» **Data to examine**:
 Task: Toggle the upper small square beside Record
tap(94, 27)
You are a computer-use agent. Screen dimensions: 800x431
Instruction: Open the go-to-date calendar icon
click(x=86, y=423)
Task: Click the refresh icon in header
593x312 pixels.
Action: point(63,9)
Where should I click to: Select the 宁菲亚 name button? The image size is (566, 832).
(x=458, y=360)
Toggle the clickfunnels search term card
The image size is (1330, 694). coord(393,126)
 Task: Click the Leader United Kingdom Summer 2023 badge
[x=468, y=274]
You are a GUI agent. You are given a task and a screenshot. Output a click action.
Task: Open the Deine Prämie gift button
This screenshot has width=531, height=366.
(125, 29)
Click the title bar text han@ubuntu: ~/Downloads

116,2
---
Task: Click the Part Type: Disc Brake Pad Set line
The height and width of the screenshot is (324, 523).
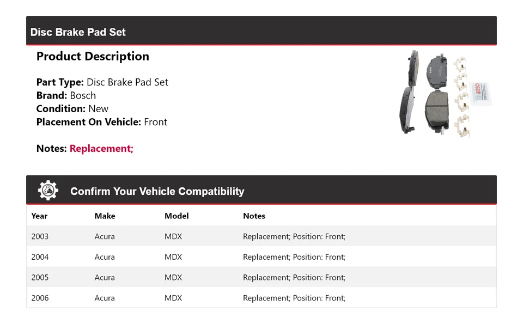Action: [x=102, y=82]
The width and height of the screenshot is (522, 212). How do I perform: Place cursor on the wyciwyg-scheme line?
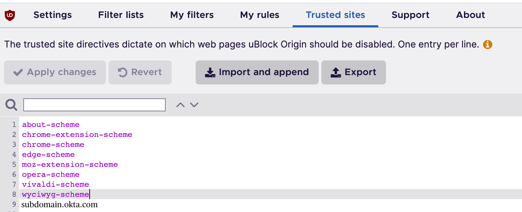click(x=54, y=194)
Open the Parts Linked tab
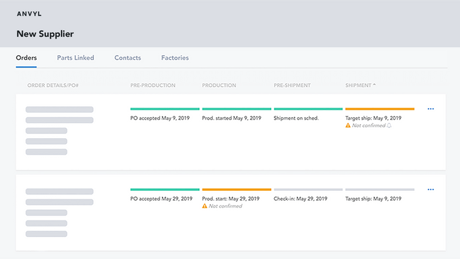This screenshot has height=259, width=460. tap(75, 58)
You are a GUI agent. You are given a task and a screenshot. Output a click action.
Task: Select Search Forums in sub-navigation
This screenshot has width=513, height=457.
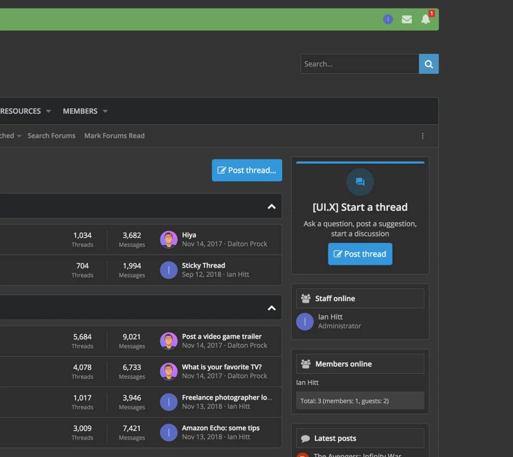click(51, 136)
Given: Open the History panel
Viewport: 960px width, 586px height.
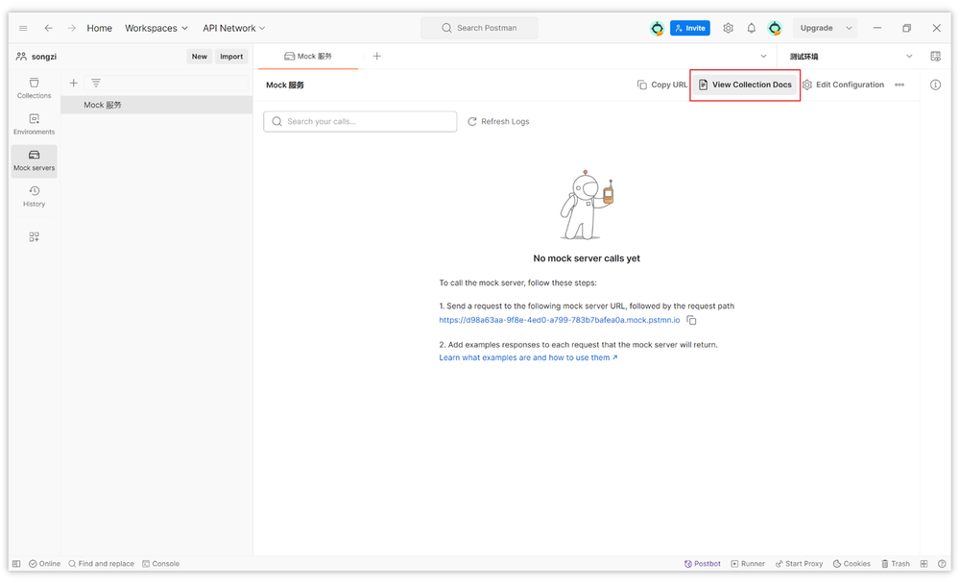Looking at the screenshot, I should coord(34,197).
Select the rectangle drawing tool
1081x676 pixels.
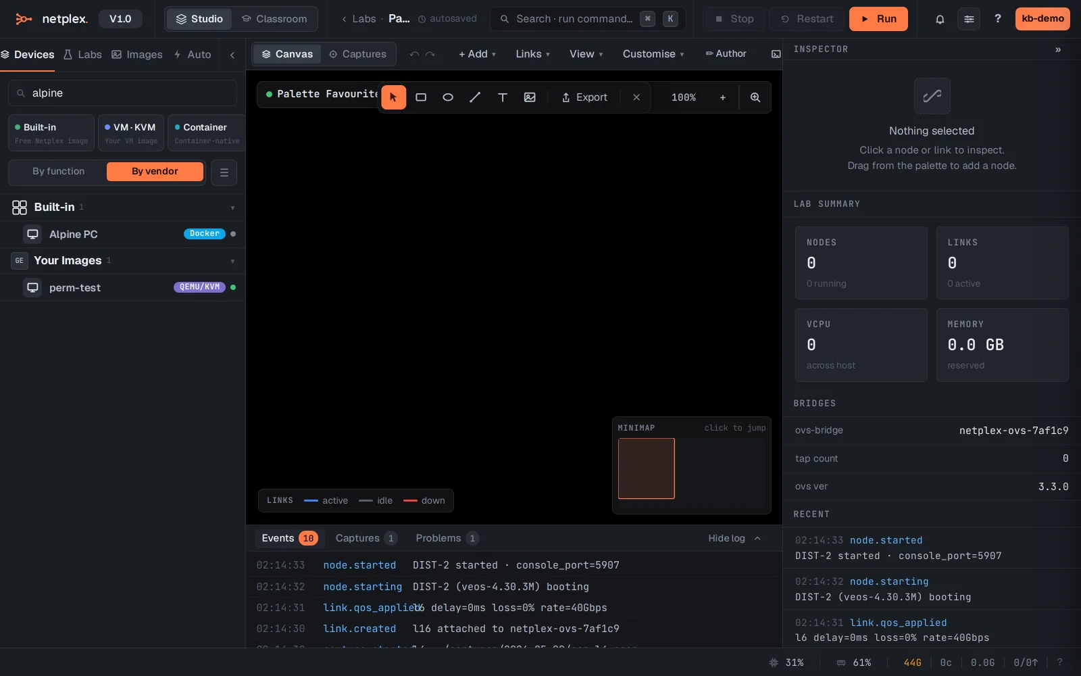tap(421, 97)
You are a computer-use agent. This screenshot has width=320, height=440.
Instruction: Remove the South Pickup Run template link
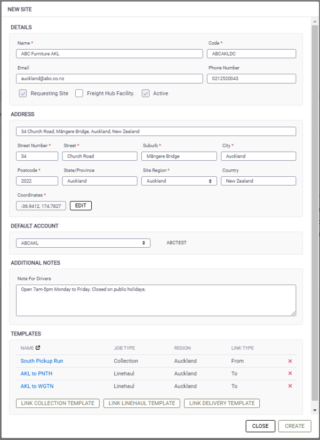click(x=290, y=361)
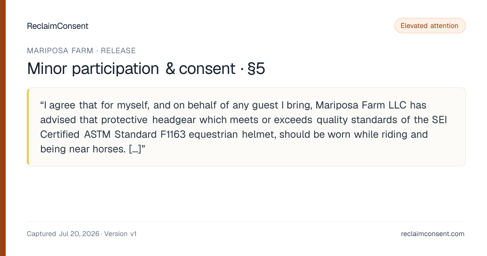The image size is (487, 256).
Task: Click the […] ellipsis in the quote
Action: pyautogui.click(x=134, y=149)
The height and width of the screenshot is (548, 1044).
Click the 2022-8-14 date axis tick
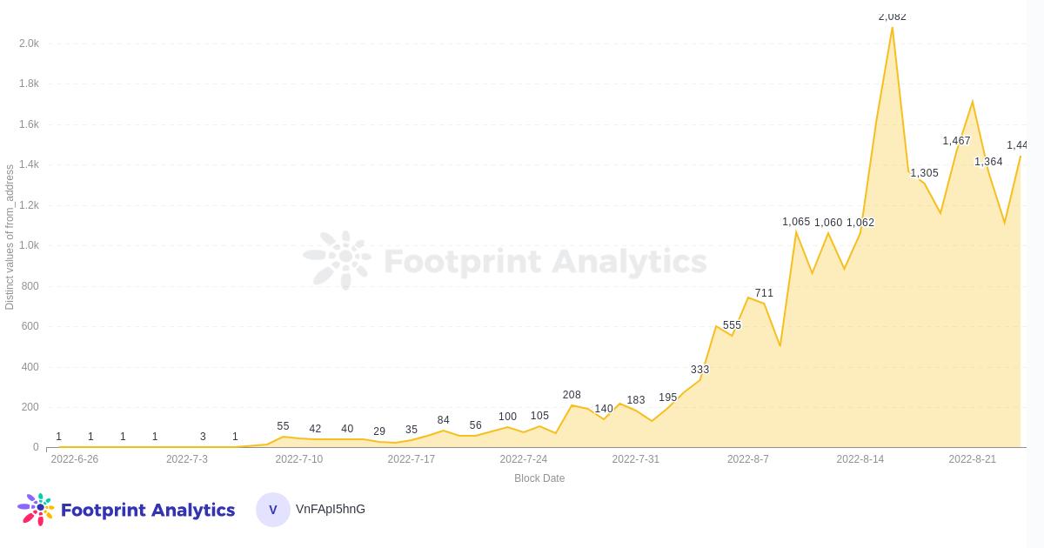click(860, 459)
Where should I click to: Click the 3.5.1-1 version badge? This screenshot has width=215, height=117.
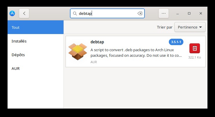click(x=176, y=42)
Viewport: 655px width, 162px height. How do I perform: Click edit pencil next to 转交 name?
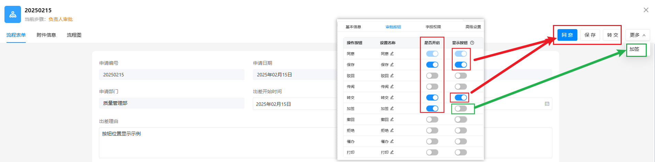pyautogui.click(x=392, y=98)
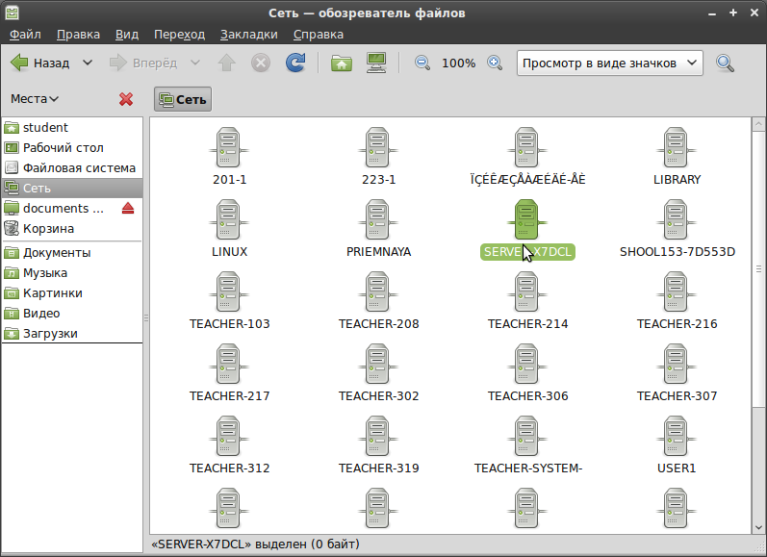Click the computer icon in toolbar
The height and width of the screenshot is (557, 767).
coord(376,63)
* * *
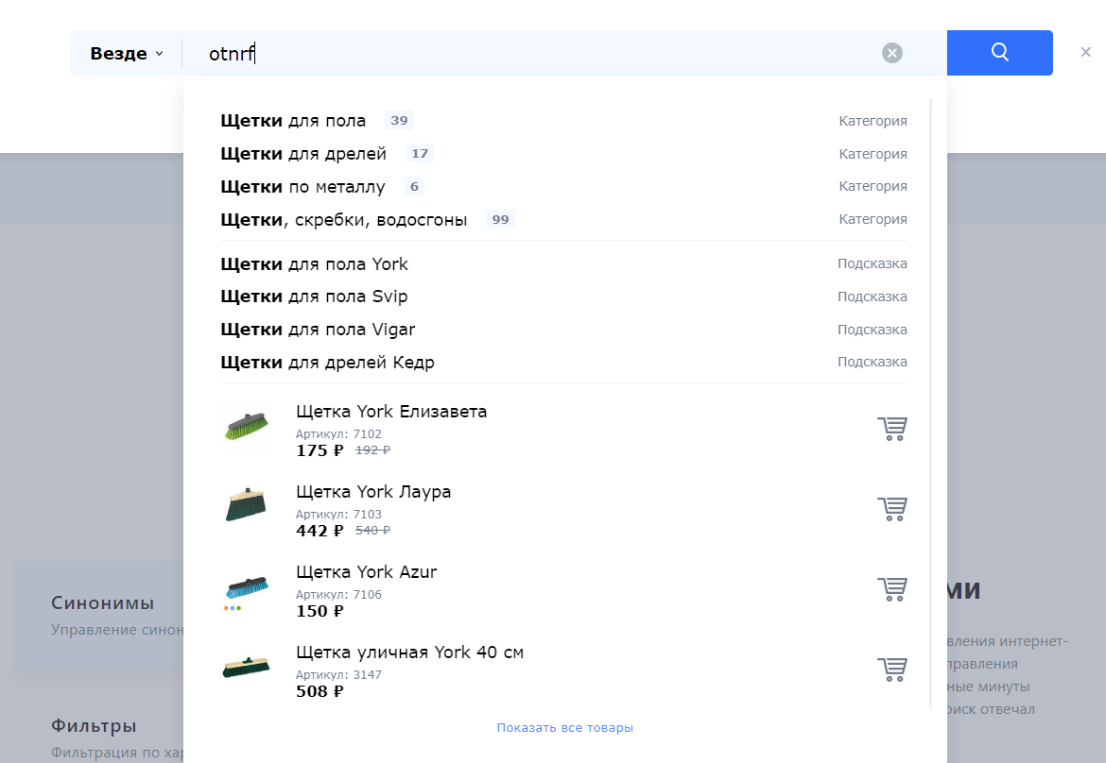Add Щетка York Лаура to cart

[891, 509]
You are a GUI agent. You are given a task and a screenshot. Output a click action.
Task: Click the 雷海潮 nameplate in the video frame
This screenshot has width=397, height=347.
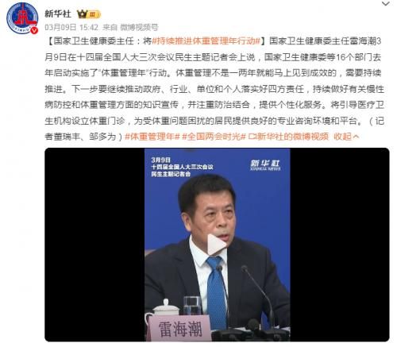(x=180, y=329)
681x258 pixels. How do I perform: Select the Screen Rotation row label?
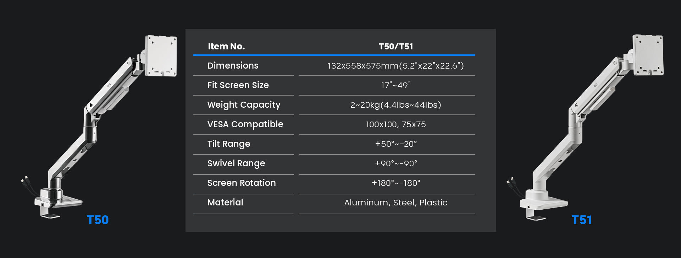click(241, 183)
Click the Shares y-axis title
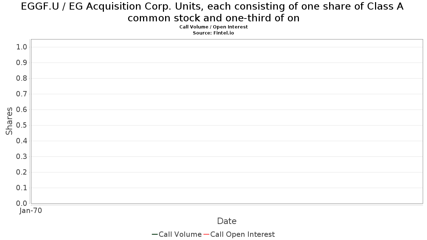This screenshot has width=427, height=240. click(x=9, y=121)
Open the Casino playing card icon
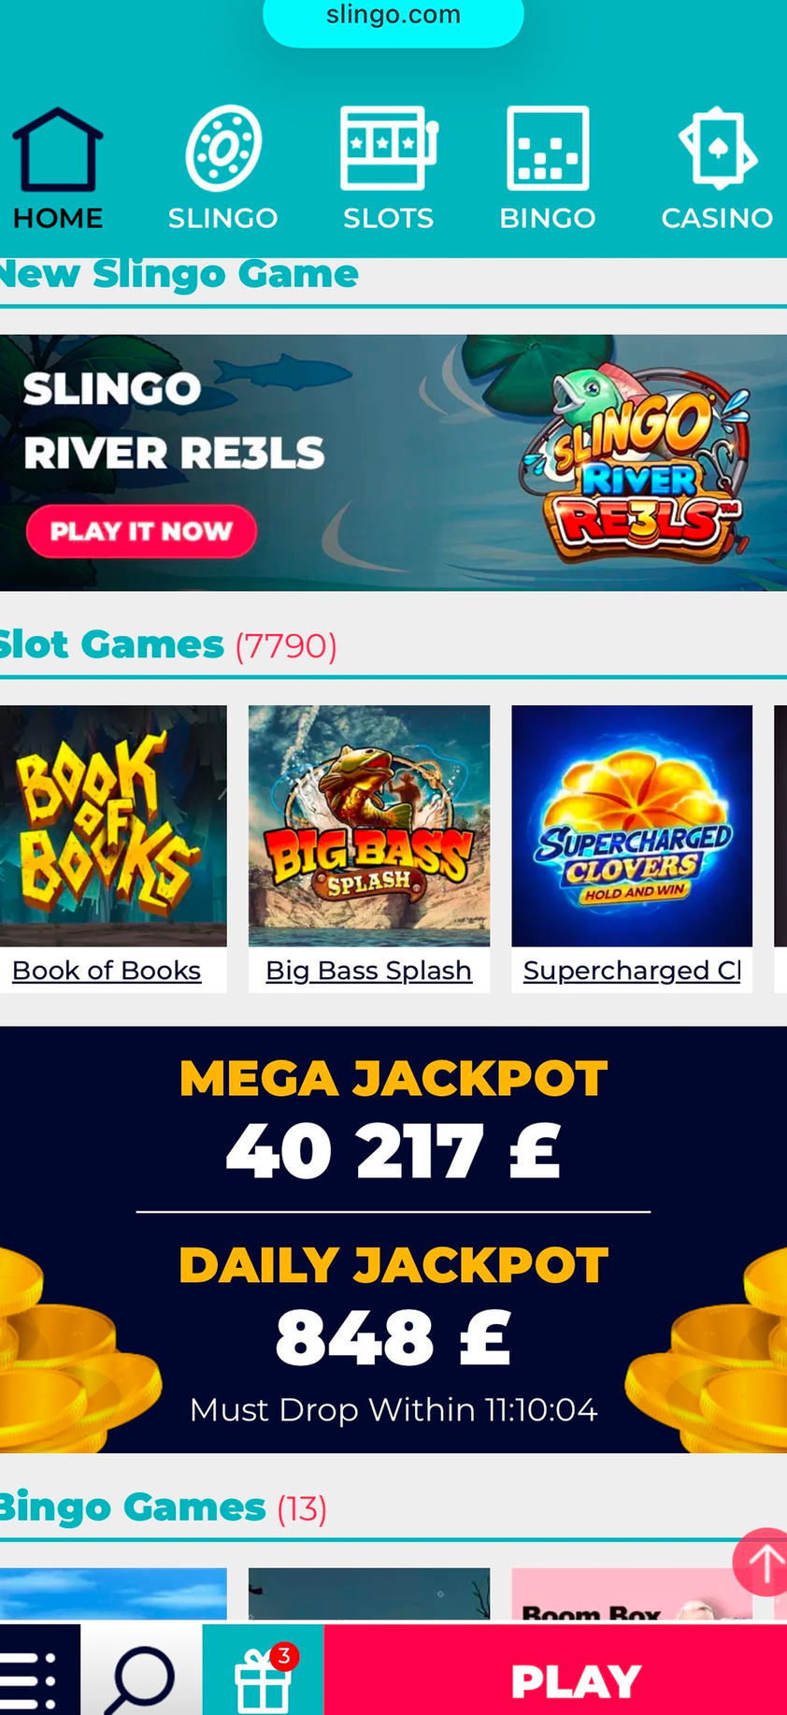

» **Exercise description**: Using the records above, print exactly the run of lines that starts with the line with "Click the Shares y-axis title" and goes on through the line with "Open the Casino playing card icon", pictures excluded.

» **Your response**:
Click the Shares y-axis title
This screenshot has width=427, height=240. click(x=9, y=121)
Open the Casino playing card icon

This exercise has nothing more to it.